Beijing Cracked the One Wall That Actually Mattered
Meituan says LongCat-2.0 is the first trillion-parameter model to complete both full training and inference on a 50,000-card domestic Chinese compute cluster [1]. That phrase - full training - is the whole story. Until now, Chinese labs could run finished models on home-grown silicon, but the punishing pre-training run, the part that needs tens of thousands of chips talking to each other for weeks, was assumed to require Nvidia hardware [2]. To coordinate that many accelerators without Nvidia's NCCL networking layer, Meituan swapped in Huawei's HCCL communication library [3], and community teardowns peg the hardware as Huawei Ascend-class ASIC superpods.
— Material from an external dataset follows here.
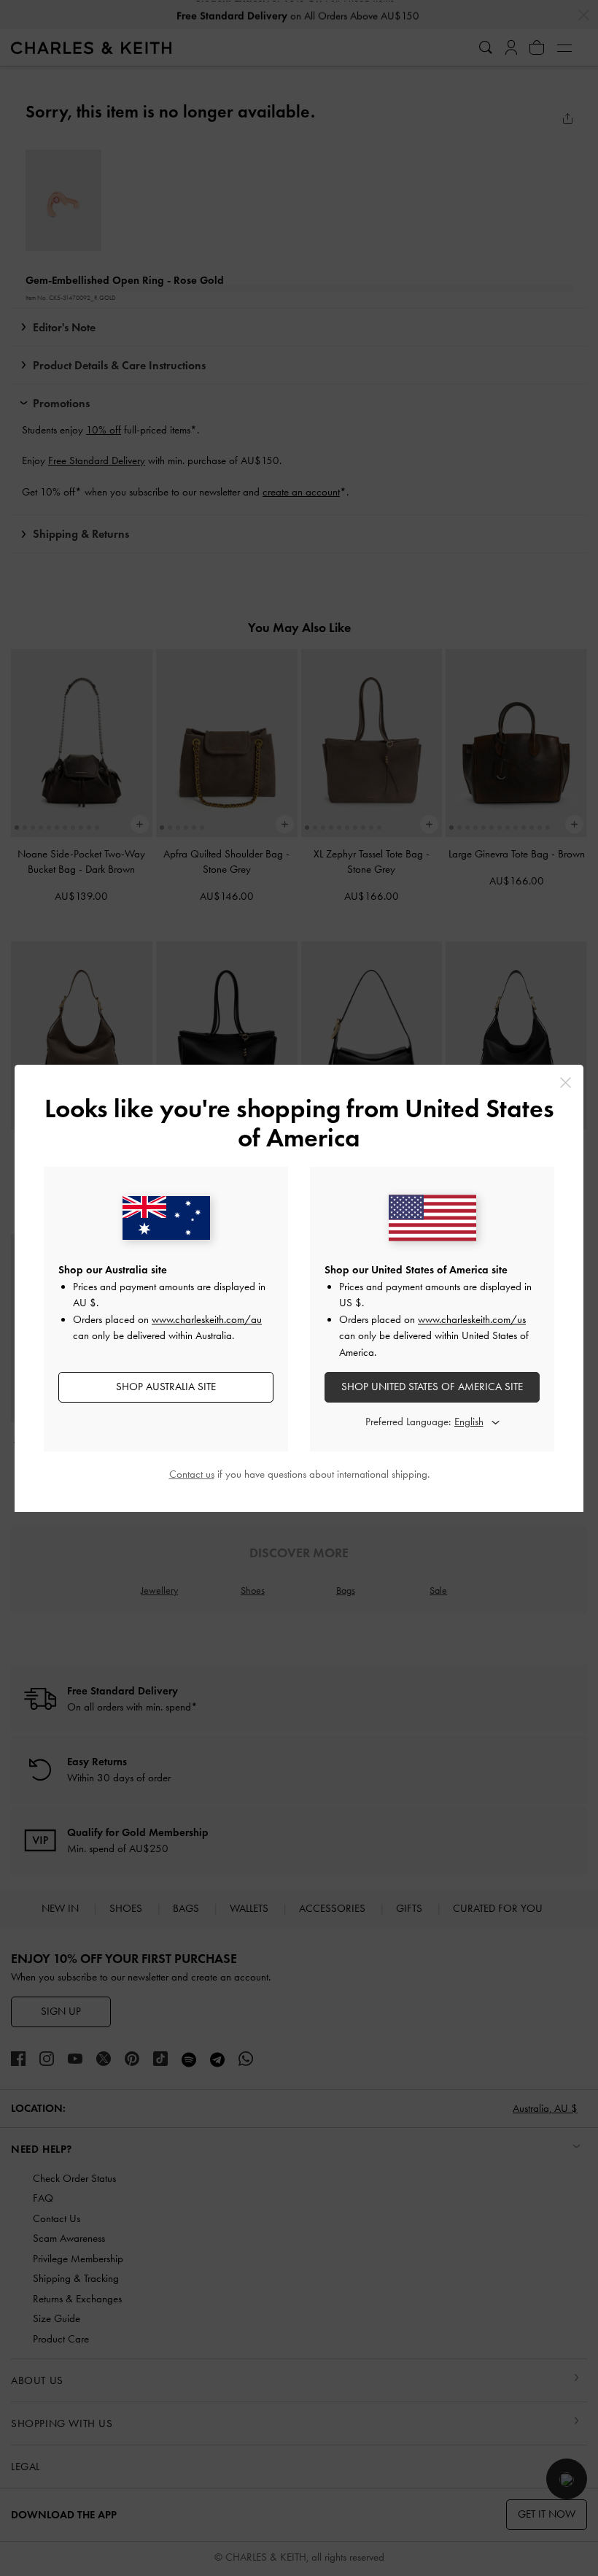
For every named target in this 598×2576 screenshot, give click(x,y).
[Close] (565, 1082)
The architecture is what makes the scale affordable. LongCat-2.0 is a sparse mixture-of-experts design: 1.6 trillion total parameters, but only about 48 billion fire on any given token, paired with a new 'LongCat Sparse Attention' that keeps the 1-million-token context window from exploding in cost [4]. The point is not that the chips beat Nvidia's - they do not - it is that 'good enough' domestic silicon, wired together cleverly, was enough to train a frontier-scale model start to finish. That is the exact assumption the entire export-control strategy was built to prevent.